Notizie meno buone vengono dal fronte della crescita PIL: il dato preliminare di crescita nel secondo trimestre, a quota +1,2% annualizzato, risulta ben inferiore alle attese dei mercati (per via di un minore impatto degli investimenti rispetto alle stime) e solo in timido recupero rispetto al +0,8% del primo trimestre. Continuiamo a prevedere che in aggregato il PIL USA possa crescere dell’1,8% nel corso del 2016: certo, basso per gli standard storici, ma ben più alto delle principali altre economie sviluppate.

In definitiva, i dati pubblicati la scorsa settimana mostrano con grande criticità quanto sia delicato il contesto in cui opera la Federal Reserve: luci ed ombre si accavallano, dando potenzialmente ragione sia ai pessimisti che agli ottimisti.
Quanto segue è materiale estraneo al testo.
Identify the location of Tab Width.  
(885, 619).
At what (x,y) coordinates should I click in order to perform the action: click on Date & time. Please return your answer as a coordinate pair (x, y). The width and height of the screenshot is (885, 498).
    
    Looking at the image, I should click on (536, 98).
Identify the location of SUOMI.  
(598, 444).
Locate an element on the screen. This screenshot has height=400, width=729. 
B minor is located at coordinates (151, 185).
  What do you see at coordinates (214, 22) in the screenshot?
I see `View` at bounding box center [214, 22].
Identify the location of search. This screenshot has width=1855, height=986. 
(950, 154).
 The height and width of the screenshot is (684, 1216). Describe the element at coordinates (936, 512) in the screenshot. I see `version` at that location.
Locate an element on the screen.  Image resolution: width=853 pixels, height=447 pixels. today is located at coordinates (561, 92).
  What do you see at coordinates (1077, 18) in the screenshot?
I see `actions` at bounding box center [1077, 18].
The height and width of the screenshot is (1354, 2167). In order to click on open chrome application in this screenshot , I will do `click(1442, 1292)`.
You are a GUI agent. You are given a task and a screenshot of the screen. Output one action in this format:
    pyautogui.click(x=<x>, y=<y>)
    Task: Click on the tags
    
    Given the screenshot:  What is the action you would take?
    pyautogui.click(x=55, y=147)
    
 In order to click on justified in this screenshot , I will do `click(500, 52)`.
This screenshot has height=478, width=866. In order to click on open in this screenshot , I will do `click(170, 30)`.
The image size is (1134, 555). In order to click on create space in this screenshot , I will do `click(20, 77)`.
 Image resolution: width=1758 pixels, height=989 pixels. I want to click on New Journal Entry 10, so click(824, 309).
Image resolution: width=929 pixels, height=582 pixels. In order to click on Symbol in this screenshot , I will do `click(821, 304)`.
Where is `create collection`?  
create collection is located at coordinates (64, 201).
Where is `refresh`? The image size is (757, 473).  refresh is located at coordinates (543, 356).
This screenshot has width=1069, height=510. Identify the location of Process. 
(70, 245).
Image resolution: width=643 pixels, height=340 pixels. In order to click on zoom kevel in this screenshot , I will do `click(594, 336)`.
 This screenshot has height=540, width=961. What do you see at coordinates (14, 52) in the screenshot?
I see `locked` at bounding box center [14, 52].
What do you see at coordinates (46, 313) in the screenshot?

In questo contesto, la riunione Fed della scorsa settimana si è conclusa con nessuna azione – come da attese – ma con due novità importanti: innanzitutto Esther George è tornata a votare per un rialzo tassi (aveva votato contro soltanto lo scorso mese, pre-Brexit), ed in secondo luogo si legge nel comunicato stampa che “i rischi sullo scenario economico di breve termine sono diminuiti”.

In sostanza, la Fed preferisce leggere in modo ottimista l’attuale contesto macroeconomico, lasciando capire che i tassi di interesse possano continuare a salire nei prossimi mesi, come peraltro sottolineato anche dal governatore Fed di San Francisco Williams anche dopo la pubblicazione del dato di crescita PIL.